Construction Coalition study: OSHA silica rule cost estimate off by $4.5 billion

The Occupational Safety and Health Administration’s proposed standards covering crystalline silica will cost contractors and their suppliers $5 billion per year—nearly $4.5 billion above estimates agency officials indicated in September 2013, when they outlined a new permissible exposure limit (PEL) for general workplaces and construction sites.

The Construction Industry Safety Coalition (CISC) calculates the shortfall in “Costs to the Construction Industry and Job Impacts from OSHA’s Proposed Occupational Exposure Standards for Crystalline Silica,” a report prepared for members and submitted to Assistant Secretary of Labor Dr. David Michaels. The cost and impact analysis from OSHA reflects a fundamental misunderstanding of the construction industry, CISC contends, noting how the agency’s analysis contained “major errors and omissions” that account for the large discrepancies with the study.

“We are deeply concerned about the misguided assumptions and cost and impact errors that OSHA has relied upon in creating this proposed rule that will significantly affect our industry,” says National Association of Home Builders Chairman Tom Woods. “This report reveals the critical need for OSHA to withdraw its proposed rule until it can put forth a technologically and economically feasible rule that also works to improve industry workers’ health and safety.”

“[It] clearly demonstrates OSHA’s lack of real world understanding of the construction industry and raises serious questions about their ability to responsibly craft industry standards,” notes Associated Builders & Contractors Vice President of Government Affairs Geoff Burr. “We hope this report will lead OSHA to work more closely with the construction industry to emphasize compliance with the current standard.”

In the event OSHA adopts the PEL set in the proposed rule, authors estimate that about 80 percent of the cost, or $3.9 billion/year, will be direct compliance expenditures by the industry such as additional equipment, labor and record-keeping costs. The remaining 20 percent, or $1.05 billion/year, will come in the form of increased prices that the industry will have to pay for construction materials and building products.
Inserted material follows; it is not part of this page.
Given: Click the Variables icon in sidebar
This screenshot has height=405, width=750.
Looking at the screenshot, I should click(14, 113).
CISC contends that OSHA failed to factor additional costs tied to proposed standard, which stakeholders will then pass on to customers in the form of higher prices.

“These errors raise serious and significant questions about many of the other assumptions the agency relied upon in crafting its new rule,” observes Associated General Contractors of America CEO Stephen Sandherr. “We need measures in place that are going to allow all of us to continue the significant improvements in silica safety the industry has made, and the sad truth is that the agency’s rule is too riddled with errors to do that.”
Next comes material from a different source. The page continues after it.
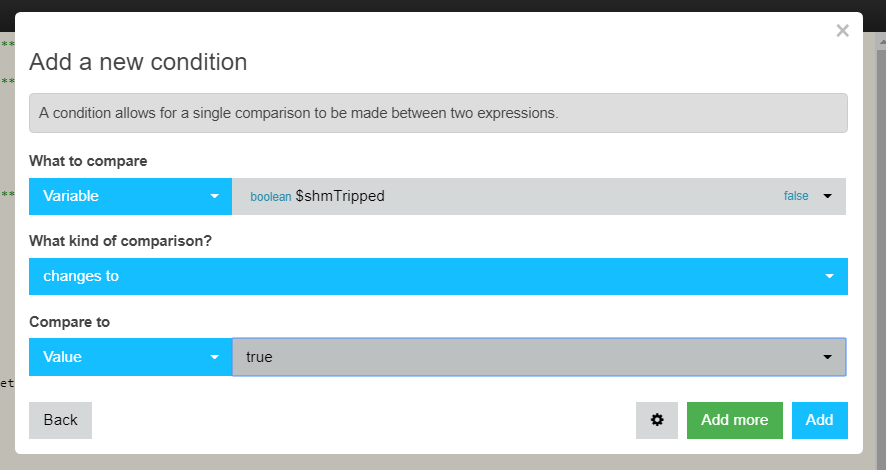
Task: Click the caret on the changes to selector
Action: (x=829, y=276)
CISC estimates that the proposed regulation would reduce the number of jobs in the U.S. economy by more than 52,700 yearly.

The Coalition spans 25 trade associations representing virtually every aspect of the construction industry, from home building, to commercial and road construction, to heavy industrial production, to specialty trade contractors and material suppliers. Along with NAHB, ABC, and AGC, members include American Society for Concrete Contractors, Interlocking Concrete Pavement Institute and Mason Contractors Association of America. The full CISC report and letter to OSHA chief Dr. Michaels are posted at www.nahb.org.